Blood pressure was awesome (107/71) and apparently my urine was ok, since they didn’t set me up for the glucose challenge test. They did take 10 vials of blood (the phlebotomist got me on the first stick and it didn’t hurt!), so it’ll be interesting to see what all comes back. They are testing my thyroid because it has gotten smaller since I’ve been pregnant. Apparently my body likes being pregnant ok, LOL!

The cramping has pretty much receded, to be replaced by some moderate nausea in the mornings and evenings. Food is definitely not always my friend. The cravings for beef continue (it’s pretty much the only protein that I want), and my blood was nice and dark when they drew it yesterday.

I can’t believe I’m two months in already… mentally, I’m doing better. Having people say, “Congratulations!” doesn’t make me squirm as much, so that’s good, right? I’m still completely freaked out and overwhelmed when they push breast feeding at the WIC office.

Financially, things are about to get even more interesting– since S. is a substitute teacher, he will be done with regular work in the next few weeks, and he hasn’t found anything for the summer so far.  The stress is pretty overwhelming at times.

Wonderful News (I hope)!

Posted in Pregnant with tags , , , , , on May 15, 2012 by Me

Today someone S. works with suggested that we contact the local University Hospital for help with everything.
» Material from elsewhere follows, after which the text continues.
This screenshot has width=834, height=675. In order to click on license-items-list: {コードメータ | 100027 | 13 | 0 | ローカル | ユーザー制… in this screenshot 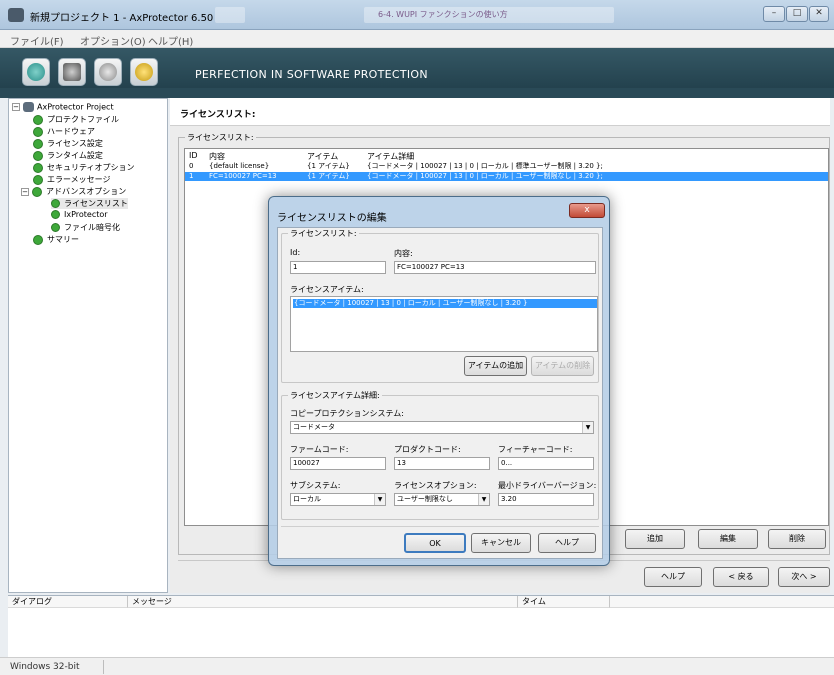, I will do `click(444, 324)`.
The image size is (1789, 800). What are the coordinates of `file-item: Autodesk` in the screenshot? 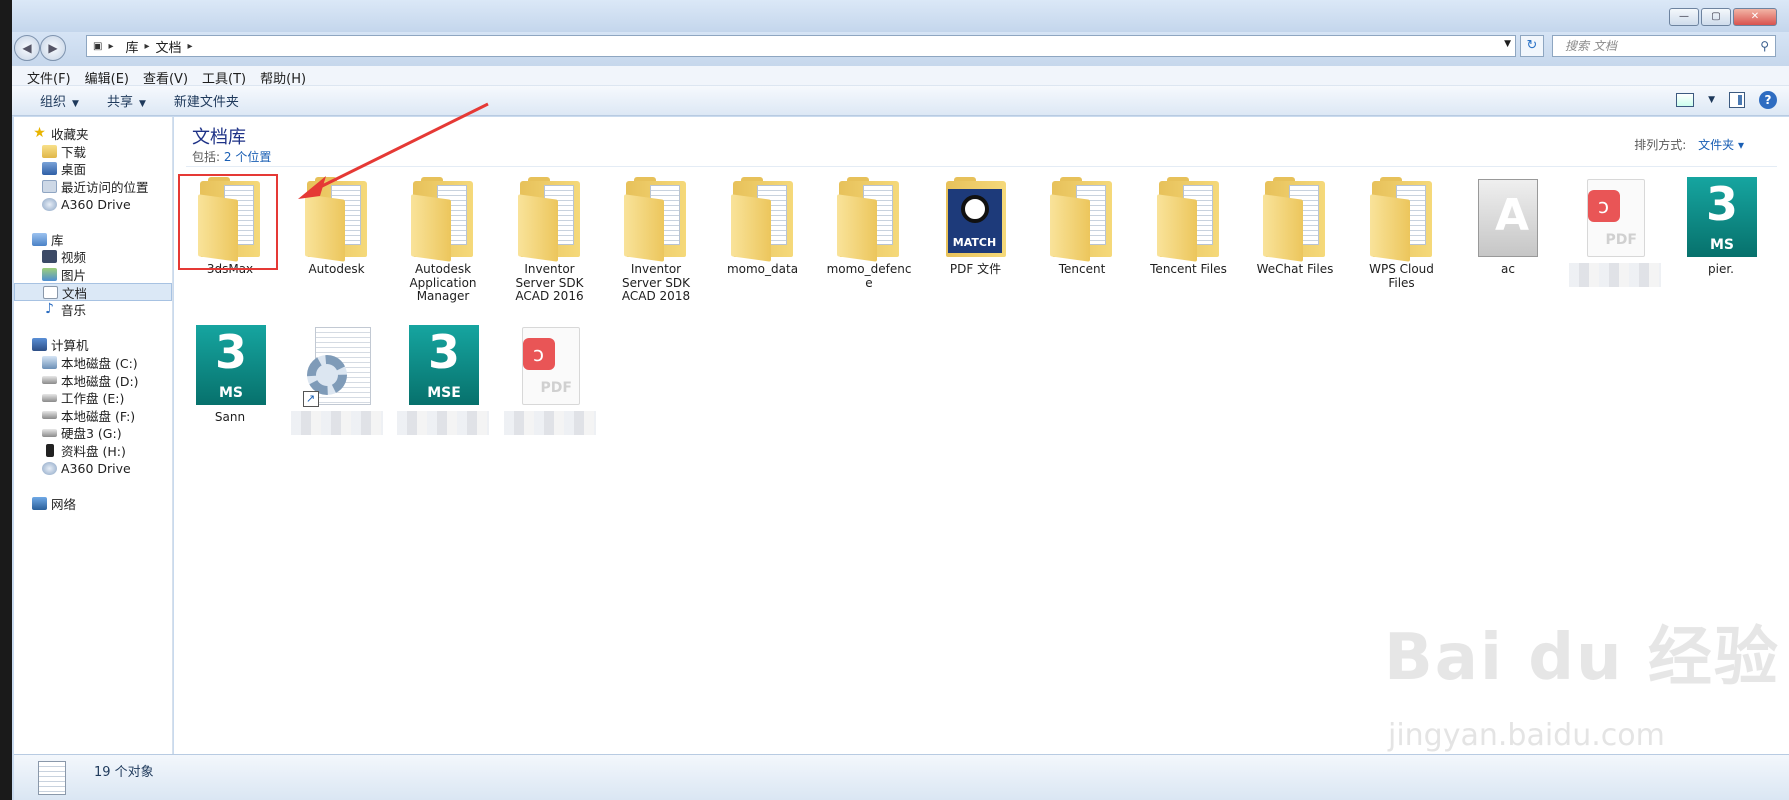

I did some looking online, and discovered that they have a free program where they basically will do case management and advocate for me to help with all of these damn applications. Additionally, I’ll get to see a doctor right away while my application for medicaid is pending! This is all fabulous news, as I was concerned that at the current rate, I might make it in to see a doctor when it’s time to deliver…
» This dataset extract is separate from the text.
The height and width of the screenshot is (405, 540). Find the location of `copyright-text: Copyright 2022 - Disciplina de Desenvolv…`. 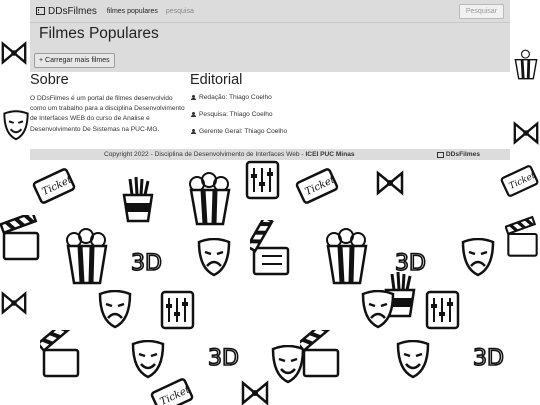

copyright-text: Copyright 2022 - Disciplina de Desenvolv… is located at coordinates (230, 154).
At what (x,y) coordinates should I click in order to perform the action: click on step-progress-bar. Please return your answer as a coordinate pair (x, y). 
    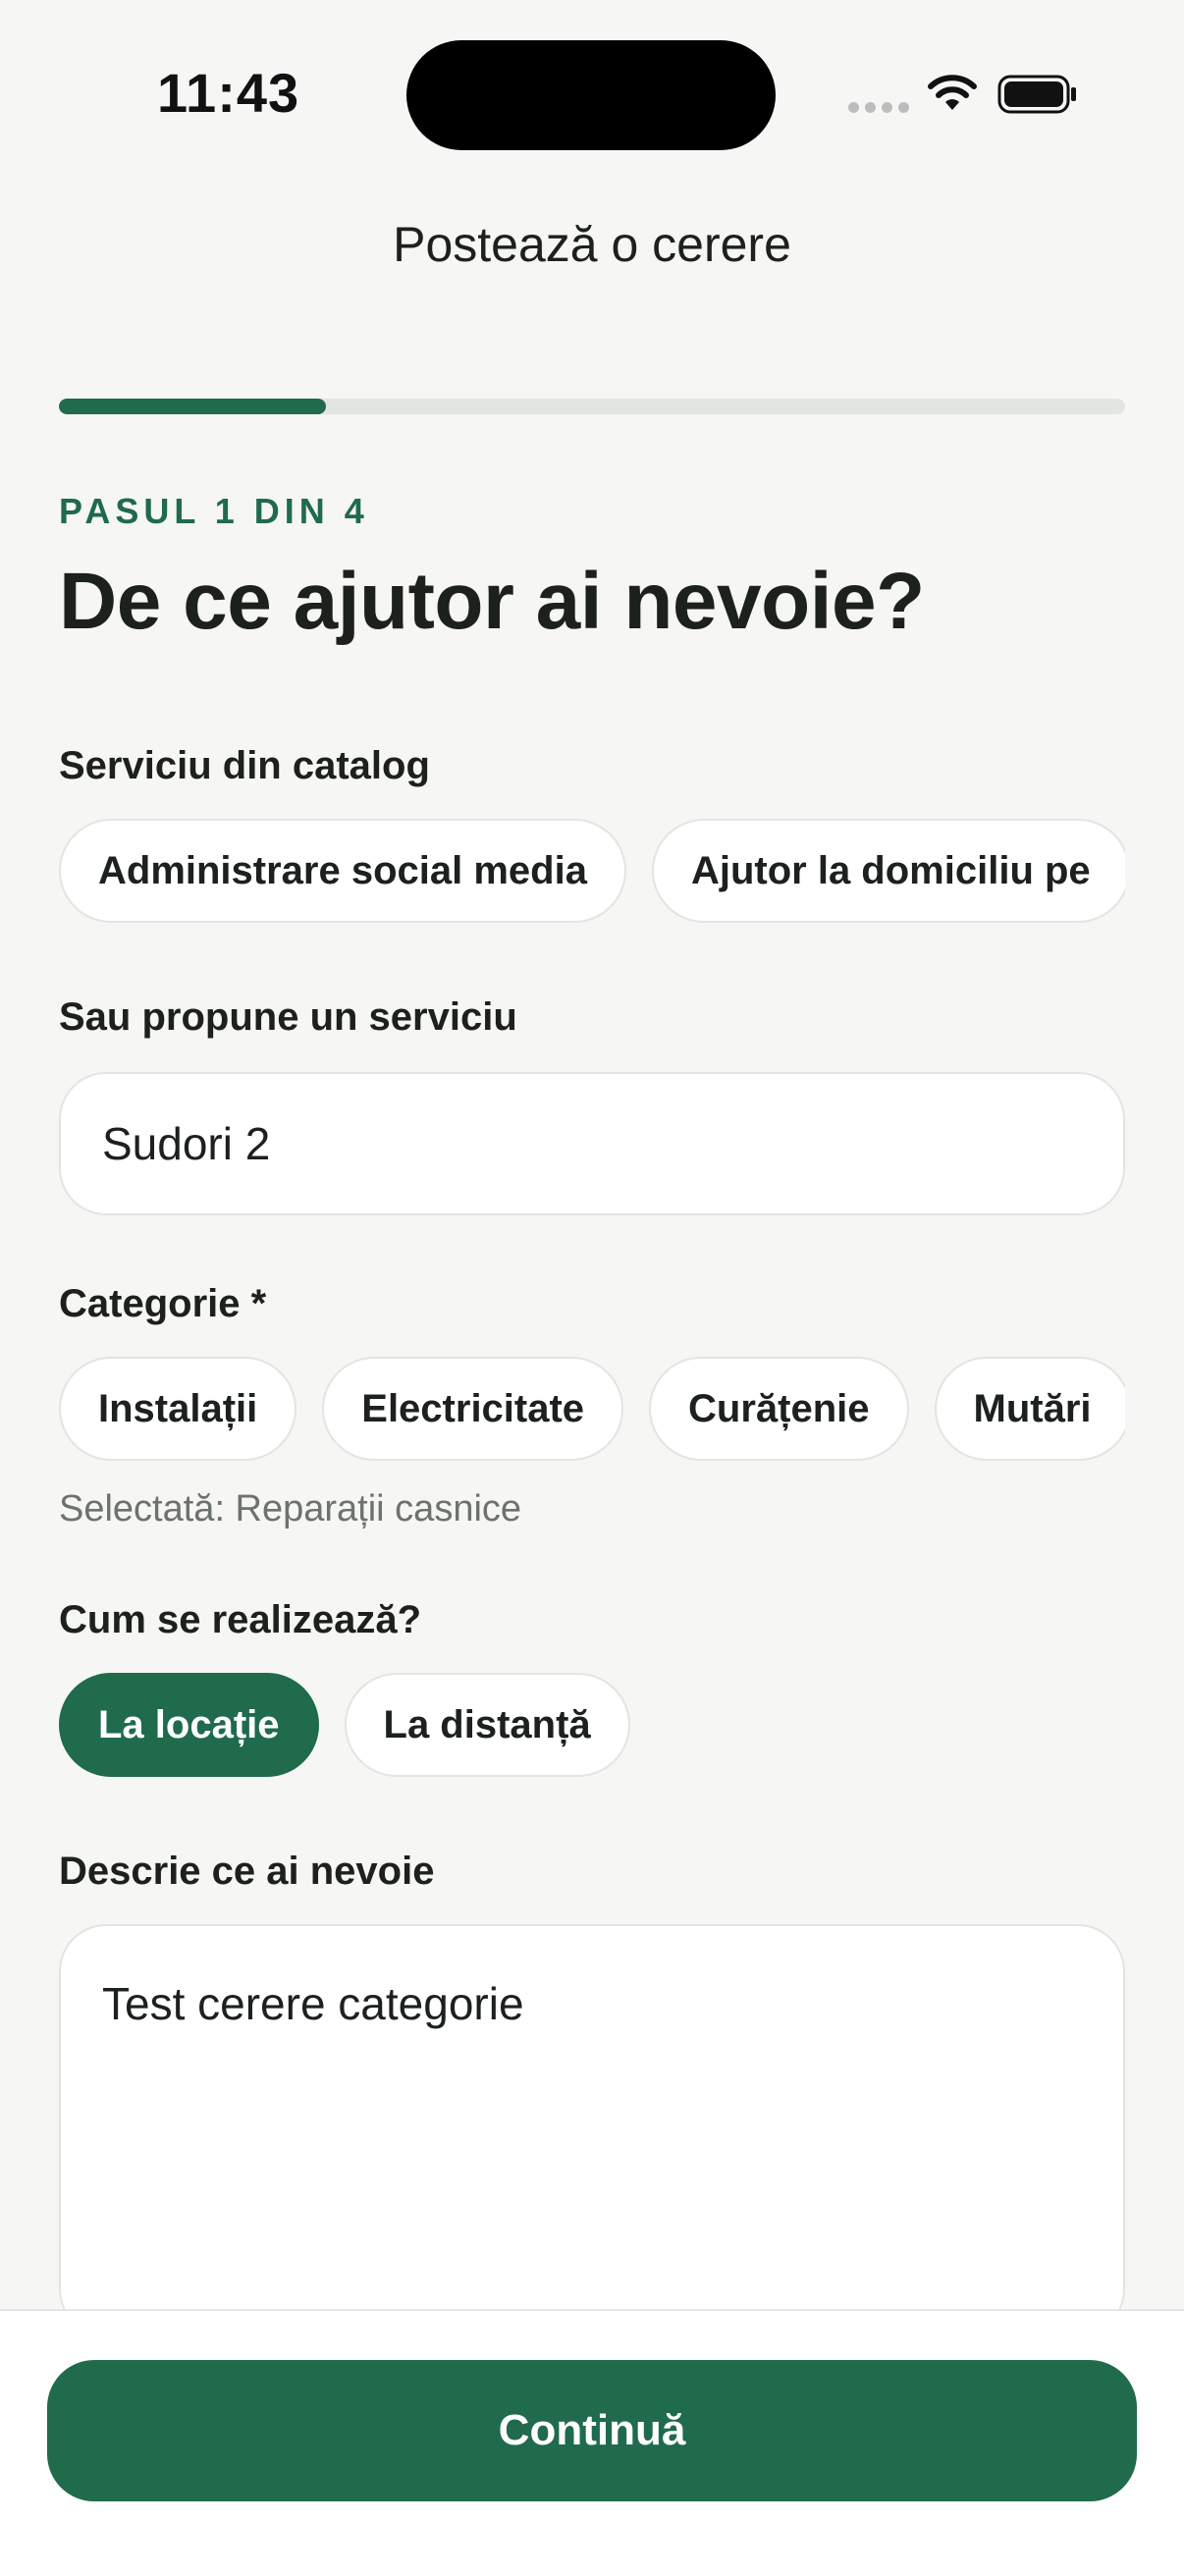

In the ongoing Saga of the Welfare Application, I faxed 14 items to the caseworker there, which hopefully will complete our file, but I’m not holding my breath. She is having a really hard time comprehending that I was NOT employed by the last spa that I worked at, and that as such, I did not make an hourly rate, they do not have records of my average scheduled hours, and I’m not eligible for unemployment. She sent me a form for them to fill out, and they’re not much interested in completing it since, well, I’m not there anymore, and I was NEVER AN EMPLOYEE. I wrote the caseworker a nice letter, where I attempted to explain everything in small words, so I’m hoping she gets it. The thing that really sucks is that I can’t call her. She is based out of an office in upstate NV, and works from home, so in order to get in touch with her, I have to either call and leave a message with the office, then they get the message to her, or I have to fax her a letter. Either way, I have to just hope that she gets the message and calls me back soon. It’s somewhat less than optimal.

So, seven weeks on Wed. Wow. And possibly even prenatal care in the next couple of weeks. This is very comforting.